(QUESTIONS):
• A. According to the passage on global brand risks, what share of McDonald's stores are owned by local franchisees?
• B. Resume the passage on global brand risks, picking up after its final sentence.

(STUDY TEXT):
McDonald’s (ranked #5 at $223B)

  • Boycotts – There are 42,000 McDonald’s stores across 120 countries, and around 93% of them are owned by local franchisees. But it’s an American brand, and recent Israel boycotts have highlighted the risks this can now entail. But as an inverse reminder of the brand’s power, look at what happens when McDonalds isn’t present: you still get ‘Mash Donalds’ in Iran, ‘Big Hit’ (Big Mac) in Russia, and ‘McDunalds’ in Cuba (there’s also a real McDonalds in Guantanamo Bay but that’s another story).
  • Environment – Many have warned about extreme weather events and changes in our climate, but McDonald’s customers in Asia have already had a taste: floods in Canada triggered a historic drop in potato yields and – combined with Covid chaos – caused stores in Japan, Malaysia and Indonesia to pull large-sized french fries from their menus in 2022.

Visa (ranked #7 at $189B)

  • Sanctions – Just when you think the global business environment couldn’t get any trickier, Russia invades its neighbour and triggers retaliatory sanctions. So Visa has duly blocked international transactions from Russian Visa cards and is booting Russian entities from its systems to comply with US and EU sanctions. But it’s been interesting to watch local payment rivals seek to fill the gap, as China, Russia, and others try to insulate themselves against this kind of US firepower.

Tencent (ranked #10 at $135B)

  • Regulatoooooors -The only non-US brand to make this particular UK-based list, Tencent owns China’s super-app (WeChat), is the world’s largest video game publisher (with stakes in hits like Fortnite), and also owns a fifth of Universal Music (which publishes everyone from Warren G to Taylor Swift). But with so much of its business online, it’s vulnerable to new regulatory scrutiny at home and abroad. Eg, Beijing hit it with a surprise video game crackdown in 2021, and Tencent built one of the world’s largest AI chip stockpiles ahead of US export controls last year. It’s now hoping it can switch to domestic chips without losing its edge.

[Collected data]
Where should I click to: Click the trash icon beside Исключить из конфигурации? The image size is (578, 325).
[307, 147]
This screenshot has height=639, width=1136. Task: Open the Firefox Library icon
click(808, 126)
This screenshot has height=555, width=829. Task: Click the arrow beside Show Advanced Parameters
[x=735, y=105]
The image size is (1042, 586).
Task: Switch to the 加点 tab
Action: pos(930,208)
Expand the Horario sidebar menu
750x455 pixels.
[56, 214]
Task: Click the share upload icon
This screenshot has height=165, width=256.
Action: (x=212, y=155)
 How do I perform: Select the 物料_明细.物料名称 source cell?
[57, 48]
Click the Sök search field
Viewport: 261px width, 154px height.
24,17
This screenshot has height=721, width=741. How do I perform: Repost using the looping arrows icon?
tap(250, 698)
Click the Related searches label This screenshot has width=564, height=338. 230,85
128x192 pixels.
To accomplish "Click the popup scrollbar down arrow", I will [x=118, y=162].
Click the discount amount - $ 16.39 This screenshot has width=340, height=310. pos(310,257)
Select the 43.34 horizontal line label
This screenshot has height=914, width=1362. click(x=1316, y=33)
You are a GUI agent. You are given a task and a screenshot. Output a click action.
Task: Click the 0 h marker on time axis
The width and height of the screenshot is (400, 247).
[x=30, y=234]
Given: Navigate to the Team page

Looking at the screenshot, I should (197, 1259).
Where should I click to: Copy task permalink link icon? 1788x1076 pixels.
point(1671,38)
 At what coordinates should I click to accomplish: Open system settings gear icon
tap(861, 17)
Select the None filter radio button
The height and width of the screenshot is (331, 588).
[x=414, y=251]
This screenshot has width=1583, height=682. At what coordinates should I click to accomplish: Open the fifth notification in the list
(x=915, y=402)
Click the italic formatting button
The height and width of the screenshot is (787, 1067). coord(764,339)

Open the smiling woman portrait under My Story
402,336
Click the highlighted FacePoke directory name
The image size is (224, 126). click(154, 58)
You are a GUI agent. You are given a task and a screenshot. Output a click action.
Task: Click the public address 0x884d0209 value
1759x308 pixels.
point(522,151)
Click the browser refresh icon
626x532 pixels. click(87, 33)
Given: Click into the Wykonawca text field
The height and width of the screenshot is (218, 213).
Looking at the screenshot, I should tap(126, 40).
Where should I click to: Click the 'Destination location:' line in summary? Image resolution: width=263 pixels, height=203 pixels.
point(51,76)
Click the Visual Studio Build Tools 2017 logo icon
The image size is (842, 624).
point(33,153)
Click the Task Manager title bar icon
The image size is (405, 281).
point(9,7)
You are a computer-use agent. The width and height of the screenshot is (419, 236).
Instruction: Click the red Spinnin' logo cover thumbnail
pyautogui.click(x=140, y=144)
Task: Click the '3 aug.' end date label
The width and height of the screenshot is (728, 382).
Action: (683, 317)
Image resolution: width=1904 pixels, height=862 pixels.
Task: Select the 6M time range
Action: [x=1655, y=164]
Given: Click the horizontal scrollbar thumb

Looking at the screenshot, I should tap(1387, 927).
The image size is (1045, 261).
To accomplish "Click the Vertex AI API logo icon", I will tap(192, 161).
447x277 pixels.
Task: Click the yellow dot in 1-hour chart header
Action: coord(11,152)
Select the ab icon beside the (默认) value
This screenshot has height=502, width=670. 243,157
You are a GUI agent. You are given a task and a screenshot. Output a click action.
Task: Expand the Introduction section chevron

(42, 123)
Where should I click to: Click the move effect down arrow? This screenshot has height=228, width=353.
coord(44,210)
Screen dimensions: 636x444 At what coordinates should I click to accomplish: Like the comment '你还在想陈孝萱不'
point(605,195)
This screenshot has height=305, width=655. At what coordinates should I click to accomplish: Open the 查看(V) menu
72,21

(ANSWER SET):
• A. Around 93%.

• B.
And this is just the tiniest snapshot of global brandz (😎), and the ways they now bump up against this wild world of ours.

INTRIGUE’S TAKE

So what’s a brand to do? Heck, what’s a consumer to do?

There’s a natural temptation for more consumers to turn inwards and buy local, which is certainly a viable option for some products, like if you live in Florida and want to pick up some oranges. But those oranges likely grew with a little help from ammonium sulphate, which is produced in the US, though not enough to meet demand (US imports hit a new record in March).

Likewise, there’s a natural temptation for more companies to pull up the drawbridge and focus on their home markets. And that’s a viable option if you’re, say, a Czech microbrewery serving one of the beer halls in Prague. But while the Czechs produce their own barley, hops, yeast, water, and even beer bottles, those darn bottles need silica, and the Czechs don’t make enough.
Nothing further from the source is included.